College of Life Sciences, Zhejiang Sci-Tech University, Hangzhou 310018, China.
Qixin School, Zhejiang Sci-Tech University, Hangzhou 310018, China.
Comput Math Methods Med. 2021 May 7;2021:5529389. doi: 10.1155/2021/5529389. eCollection 2021.
Many combinations of protein features are used to improve protein structural class prediction, but the information redundancy is often ignored. In order to select the important features with strong classification ability, we proposed a recursive feature selection with random forest to improve protein structural class prediction. We evaluated the proposed method with four experiments and compared it with the available competing prediction methods.

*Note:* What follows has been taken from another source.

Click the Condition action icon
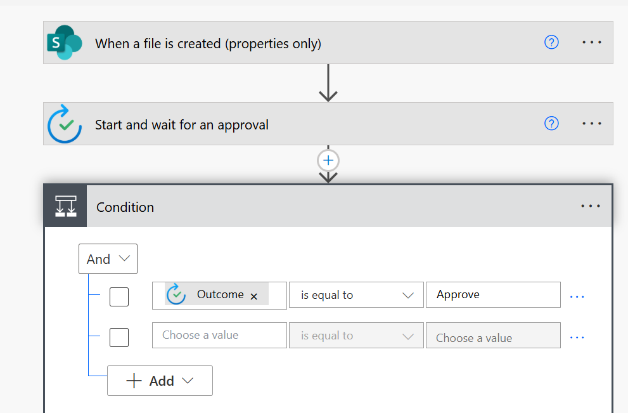The height and width of the screenshot is (413, 628). (66, 206)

The results indicate that the proposed feature selection method effectively improves the efficiency of protein structural class prediction. Only less than 5% features are used, but the prediction accuracy is improved by 4.6-13.3%. We further compared different protein features and found that the predicted secondary structural features achieve the best performance. This understanding can be used to design more powerful prediction methods for the protein structural class.
许多蛋白质特征的组合被用于改进蛋白质结构类别的预测,但信息冗余问题往往被忽略。为了选择具有强分类能力的重要特征,我们提出了一种基于随机森林的递归特征选择方法,以改进蛋白质结构类别的预测。我们用四个实验来评估所提出的方法,并与现有的竞争预测方法进行了比较。结果表明,所提出的特征选择方法有效地提高了蛋白质结构类别的预测效率。仅使用不到 5%的特征,预测精度就提高了 4.6-13.3%。我们进一步比较了不同的蛋白质特征,发现预测的二级结构特征具有最佳的性能。这种理解可以用于设计更强大的蛋白质结构类别的预测方法。